En fait, la seule certitude, c’est que l’instrument privilégié par la musicienne est le violoncelle, rare dans la musique pop contemporaine. «Lorsque j’étudiais la musique, vers dix-huit ou dix-neuf ans, au cégep, mon instrument principal était la guitare, et le violoncelle, mon instrument secondaire. Sauf que je me suis rapidement aperçue que j’avais peut-être plus d’aptitudes pour le violoncelle. Lorsqu’un de mes professeurs m’a demandé si je ne voulais pas inverser l’ordre de ces deux instruments, je n’ai pas hésité une seconde. J’aime vraiment beaucoup la sonorité du violoncelle, tour à tour très riche ou très grave, très aiguë. Ce n’est pas que je n’aimais pas la guitare, c’est surtout que le violoncelle m’inspirait davantage.»

Pendant quelques années, Jorane a été le secret le moins bien gardé de la scène locale. Dès ses premiers pas sur des scènes montréalaises (elle avait débuté à Québec quelques mois auparavant), la rumeur s’est répandue comme une traînée de poudre. Elle était la fille qu’il fallait voir. Tous les dépisteurs de talents de toutes les compagnies de disques se sont pointés à l’un ou l’autre de ses concerts. Tous en sont ressortis subjugués, avec la ferme intention de faire signer un contrat d’enregistrement à cette jeune musicienne. Tous, sauf Mark Lazare, de chez Tacca (on va finir par croire qu’il se spécialise dans les cas difficiles: Kevin Parent, Jorane, maintenant Nicola Ciccone…), s’y sont aussi cassé les dents. Comment faire connaître cette fille au talent immense sans la collaboration des radios? Comment faire pour rendre sa musique plus accessible, sans dénaturer le produit et blesser la compositrice?
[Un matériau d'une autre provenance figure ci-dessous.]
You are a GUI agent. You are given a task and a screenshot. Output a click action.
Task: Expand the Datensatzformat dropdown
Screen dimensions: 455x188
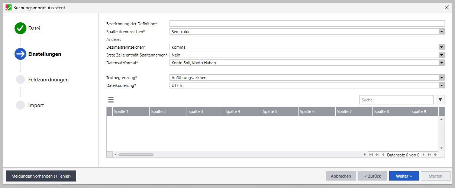click(x=441, y=63)
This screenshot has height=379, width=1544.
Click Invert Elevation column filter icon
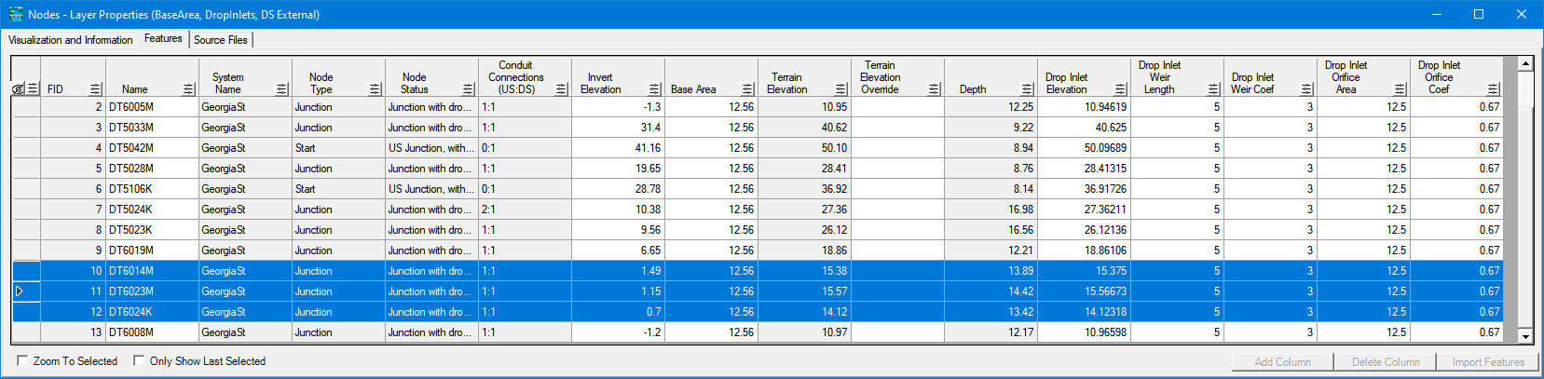pos(654,89)
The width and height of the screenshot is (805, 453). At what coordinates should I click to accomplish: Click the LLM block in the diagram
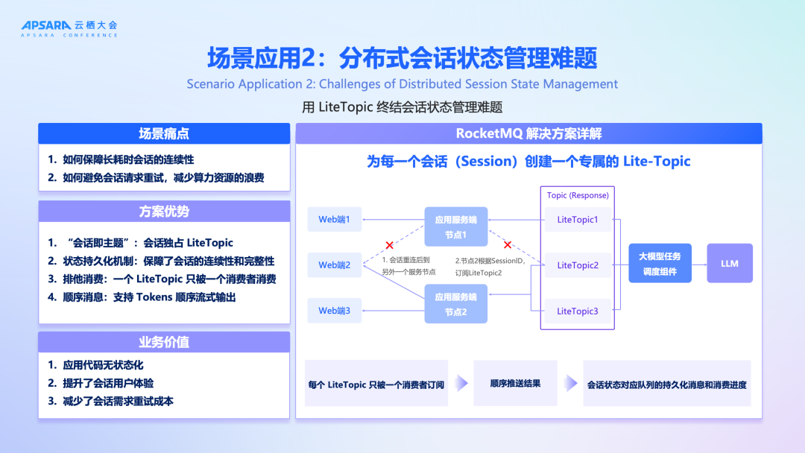[x=729, y=263]
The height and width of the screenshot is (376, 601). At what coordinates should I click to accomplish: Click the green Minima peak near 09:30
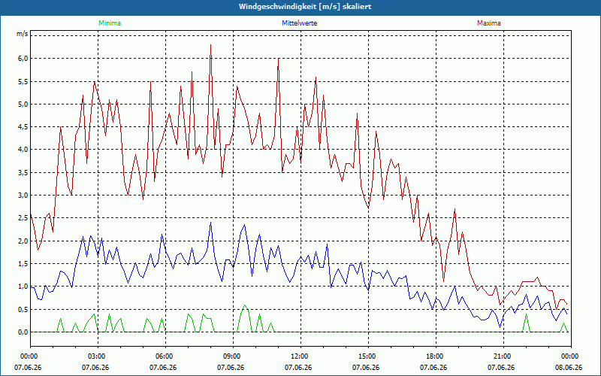click(x=245, y=305)
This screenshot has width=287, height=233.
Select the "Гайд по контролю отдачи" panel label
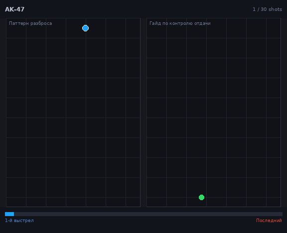click(x=180, y=23)
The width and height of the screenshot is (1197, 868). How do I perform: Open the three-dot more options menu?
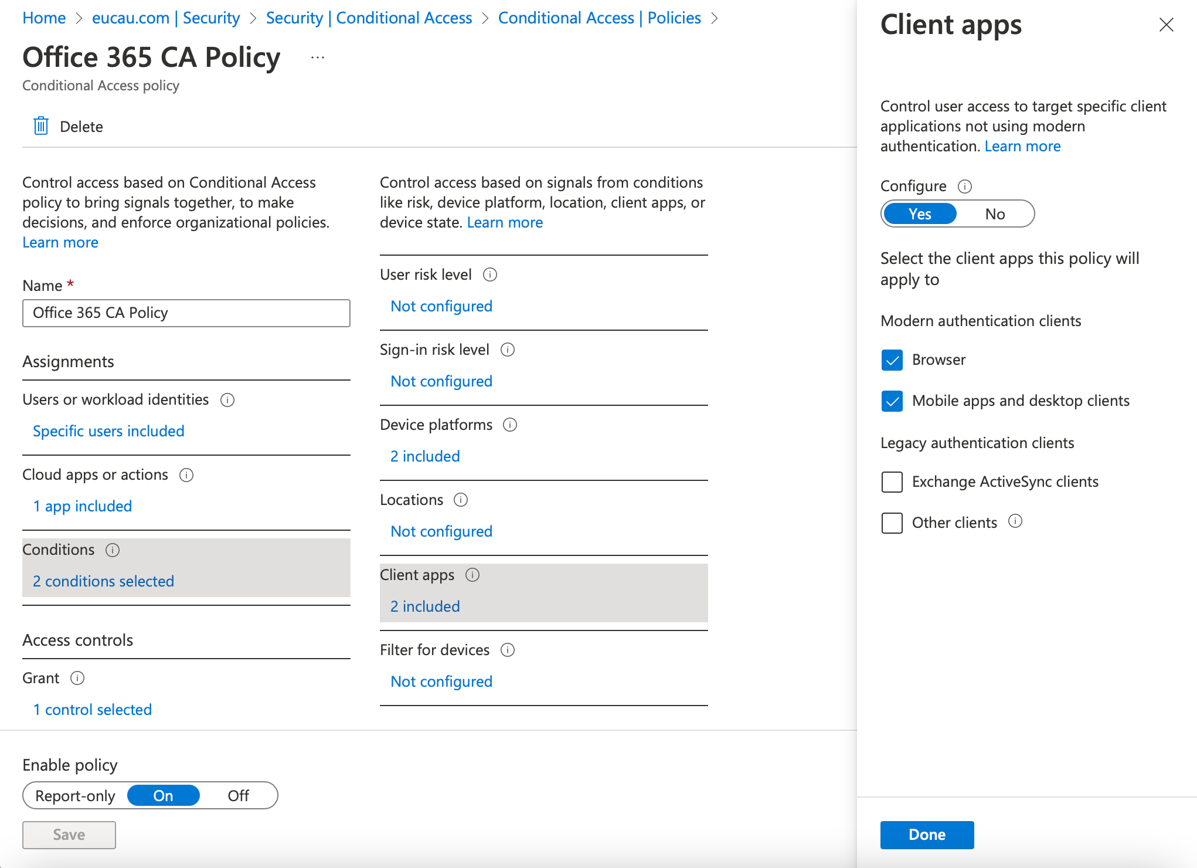pos(318,57)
C’était, pour la plupart, peine perdue. Mission impossible. Parce qu’on ne peut changer ni Jorane ni sa musique. Parce qu’il est inutile même de songer une seule seconde que cette fille-là va faire des compromis pour tourner à la radio. Ça ne lui ressemble en rien. Ce n’est pas son genre. Ni le système dans lequel elle veut fonctionner.

Le poids des mots
Vous voyez? Avec Jorane, il faut toujours être le plus précis possible. On ne peut pas dire un mot à l’aveuglette. Il faut toujours choisir le bon. Le justifier. Les mots sont importants et ce qu’ils veulent dire aussi. On ne peut pas dire n’importe quoi, n’importe quand. «Je n’aime pas parler de moi. Je ne sais pas pourquoi, aujourd’hui, je suis sur mes gardes. Lorsque je donne des entrevues, c’est pour parler de ma musique, pas de moi. C’est la musique qui est importante, pas moi. Je peux bien parler de mon passé, mais la personne qui m’interviewe n’en saura jamais assez pour me connaître vraiment. Je n’aime pas qu’il y ait des jugements ou des hypothèses qui soient posées. Chacun a ses perceptions.»
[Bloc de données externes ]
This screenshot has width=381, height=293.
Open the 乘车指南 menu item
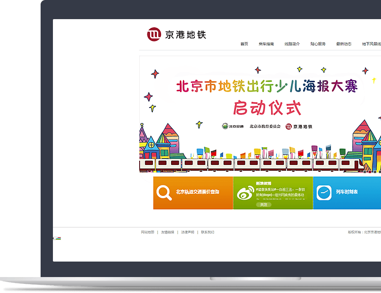click(266, 44)

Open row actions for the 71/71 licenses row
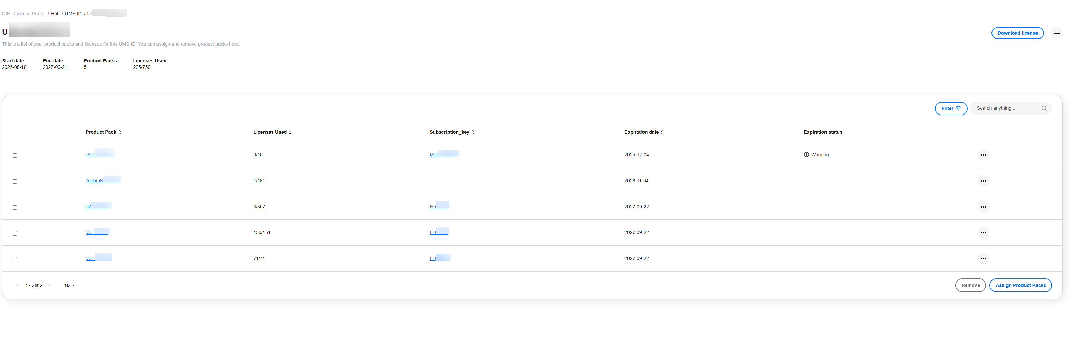(x=983, y=258)
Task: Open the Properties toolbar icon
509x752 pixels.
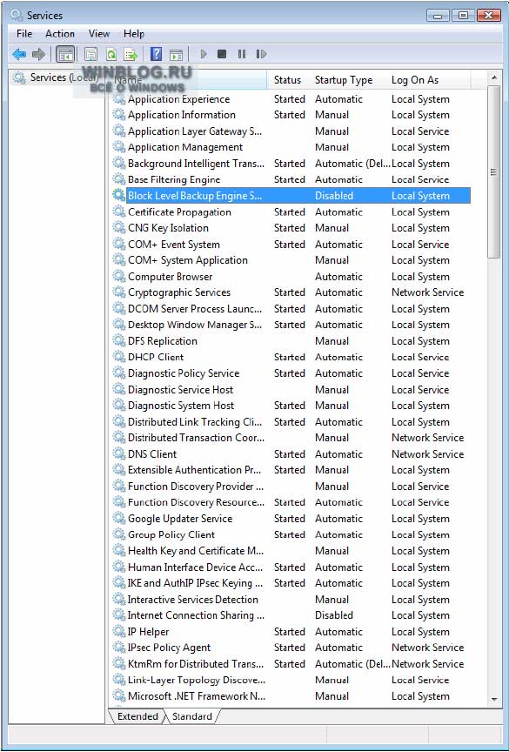Action: point(90,54)
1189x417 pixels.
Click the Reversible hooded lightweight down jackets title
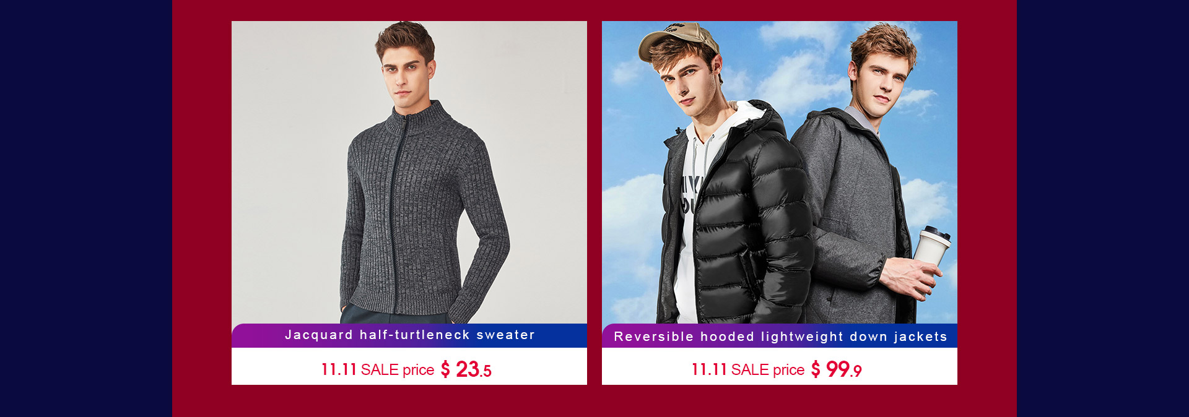780,337
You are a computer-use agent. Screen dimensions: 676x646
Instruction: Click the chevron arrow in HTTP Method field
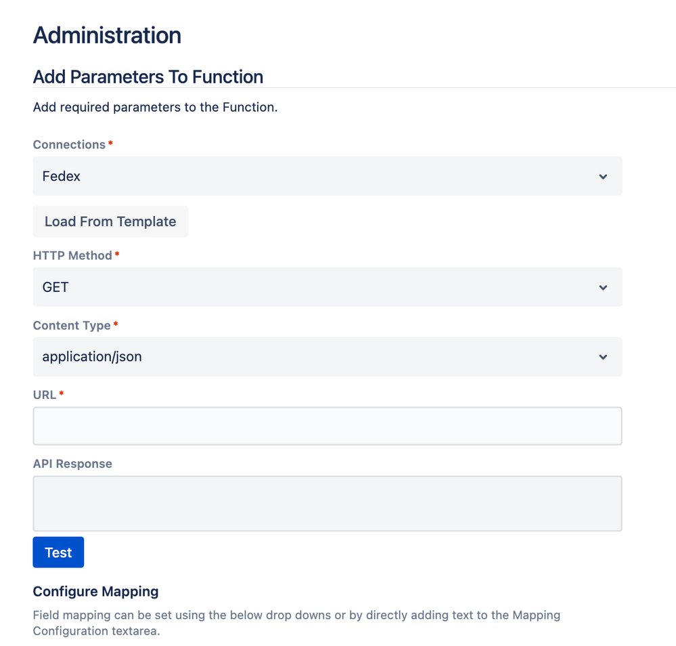coord(603,287)
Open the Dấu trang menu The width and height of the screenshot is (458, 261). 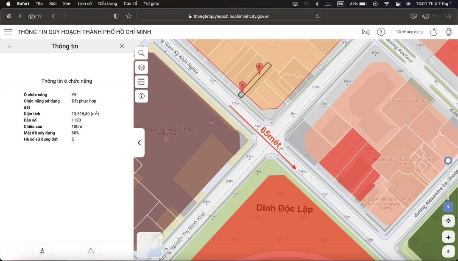[x=107, y=4]
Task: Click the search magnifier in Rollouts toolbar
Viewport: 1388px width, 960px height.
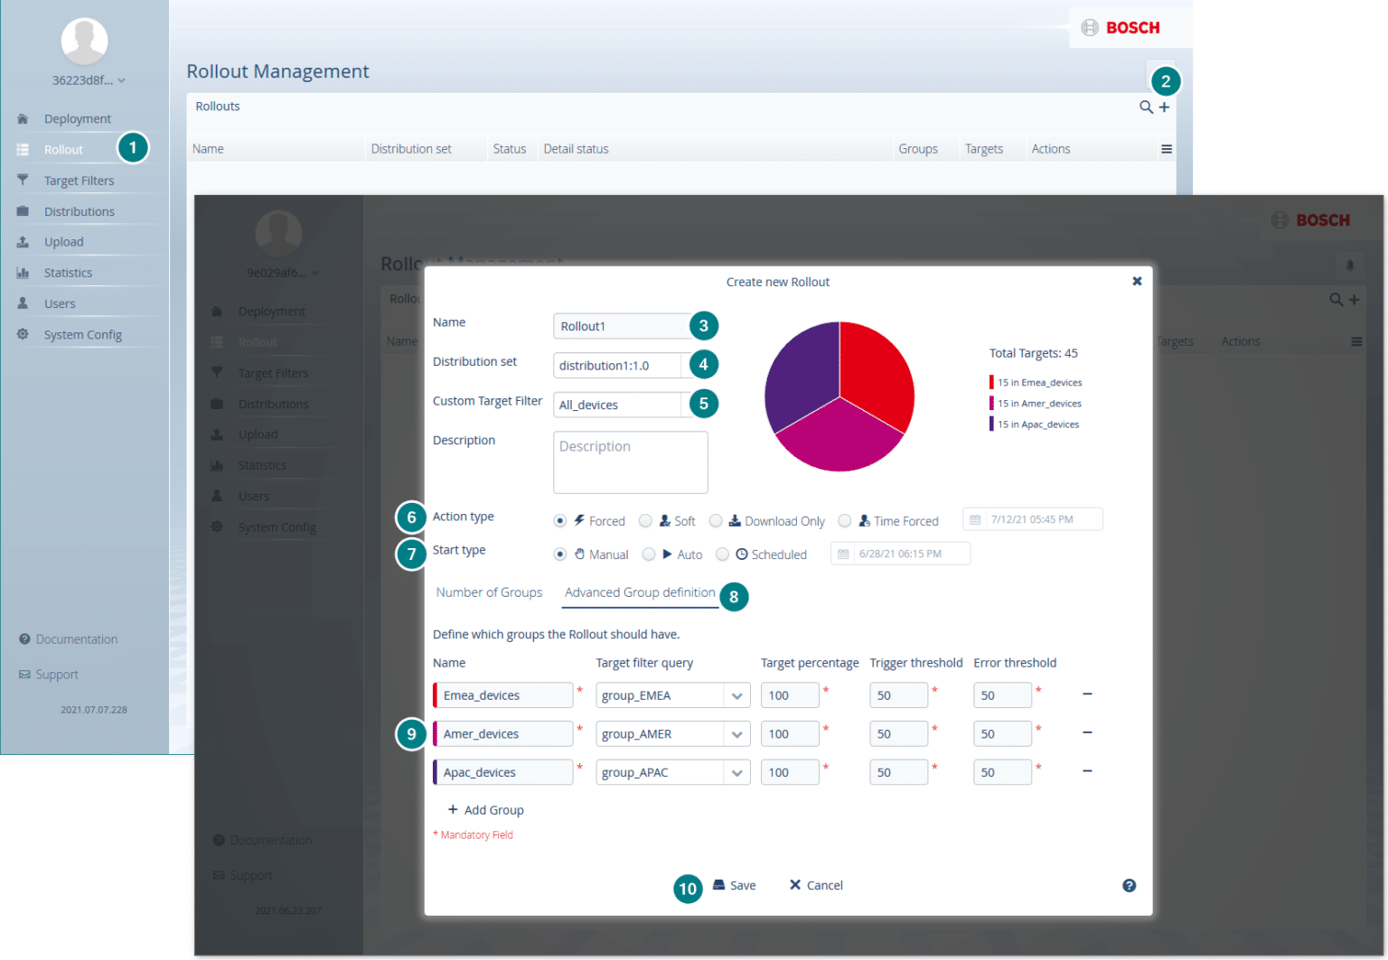Action: [1145, 107]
Jorane aime donc poser et se poser des questions. À vingt-trois ans, c’est relativement normal. Sauf qu’elle s’en pose nettement plus que la moyenne des ours. J’amorce une de mes questions par «J’ai l’impression que…». Je n’ai même pas le temps de terminer ma phrase que Jorane se lance dans un grand exposé sur cette expression: «Je trouve ça étrange comme expression, "avoir l’impression". Lorsqu’on a une impression, elle est nécessairement toujours exacte. On ne peut pas vérifier si elle est bonne ou mauvaise. Parce que l’impression, c’est ce que tu ressens, toi. Chacun a ses impressions, et elles sont toutes bonnes, puisqu’elles proviennent d’une façon unique de penser, de voir le monde. Chacun interprète les choses à sa façon.» Ça aussi, c’est du Jorane tout craché.
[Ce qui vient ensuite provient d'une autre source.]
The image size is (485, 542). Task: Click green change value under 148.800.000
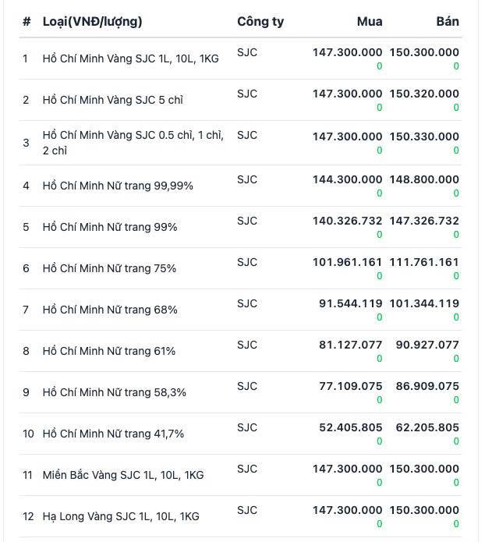(456, 193)
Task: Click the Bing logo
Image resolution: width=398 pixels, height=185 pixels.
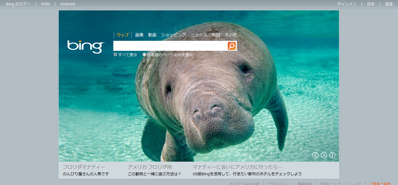Action: tap(86, 47)
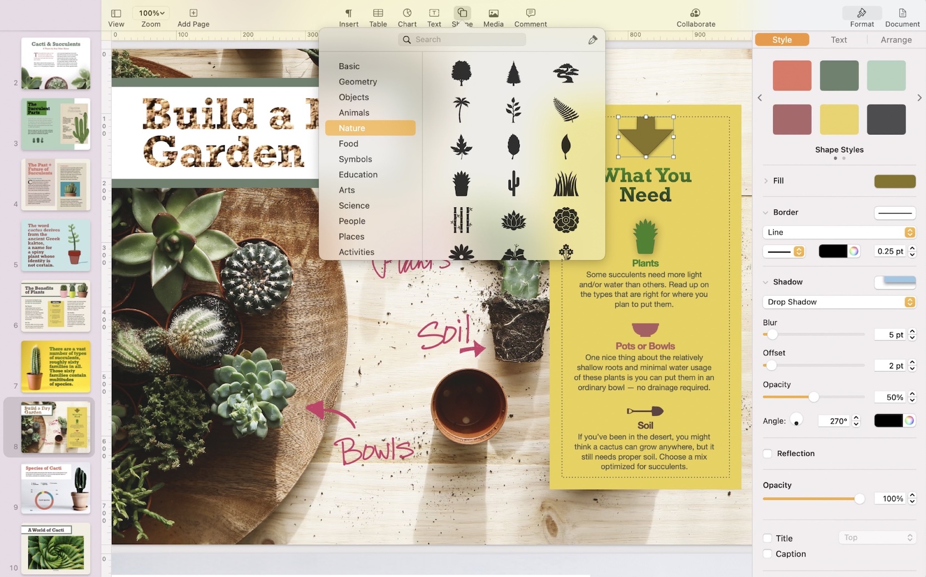The width and height of the screenshot is (926, 577).
Task: Select the Animals shape category
Action: [354, 113]
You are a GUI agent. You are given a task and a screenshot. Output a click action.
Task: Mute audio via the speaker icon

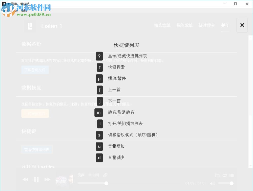213,183
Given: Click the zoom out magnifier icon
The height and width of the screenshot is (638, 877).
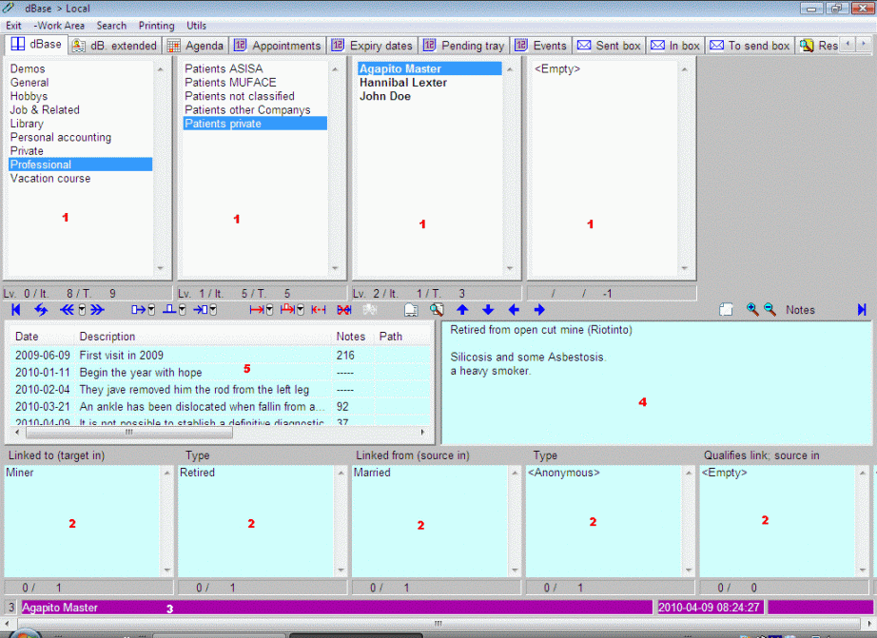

Un autre exemple? «Si j’ai déménagé à Montréal, c’était surtout pour m’aider dans mon travail… Ça me fait drôle de dire ça "travail" pour parler de la musique. Je n’ai pas l’impression que je suis rendue à dire "mon travail". Alors que je ne sais pas où ça va me mener, que je me pose encore parfois la question de ce que je vais faire dans la vie. Je n’ai pas de difficulté à dire "mon travail", c’est simplement que je trouve ça drôle. Ce n’est pas non plus que la musique soit simplement un passe-temps. Je crois que c’est davantage parce que le mot "travail" a une connotation négative pour moi. Alors que je m’amuse, que je rencontre plein de monde. Comme si la notion de travail ne pouvait pas être le fun.»

«Aïe, suis-je si compliquée?» s’exclame soudainement Jorane au cours de l’entrevue. Je lui ai dit la vérité: «Des fois, oui.» J’insiste: des fois, seulement. Pas tout le temps. Jorane est aussi une fille enjouée qui, comme la plupart des gens qui font métier de la musique, cherche à avoir du plaisir dans la vie, même si celui-ci est analysé, disséqué, soupesé. Lorsque vous la verrez sur scène, vous le constaterez aisément: Jorane, sur scène, tripe. Complètement envahie par sa musique, submergée par l’intensité, noyée dans ce qu’elle fait tellement son degré de concentration est élevé.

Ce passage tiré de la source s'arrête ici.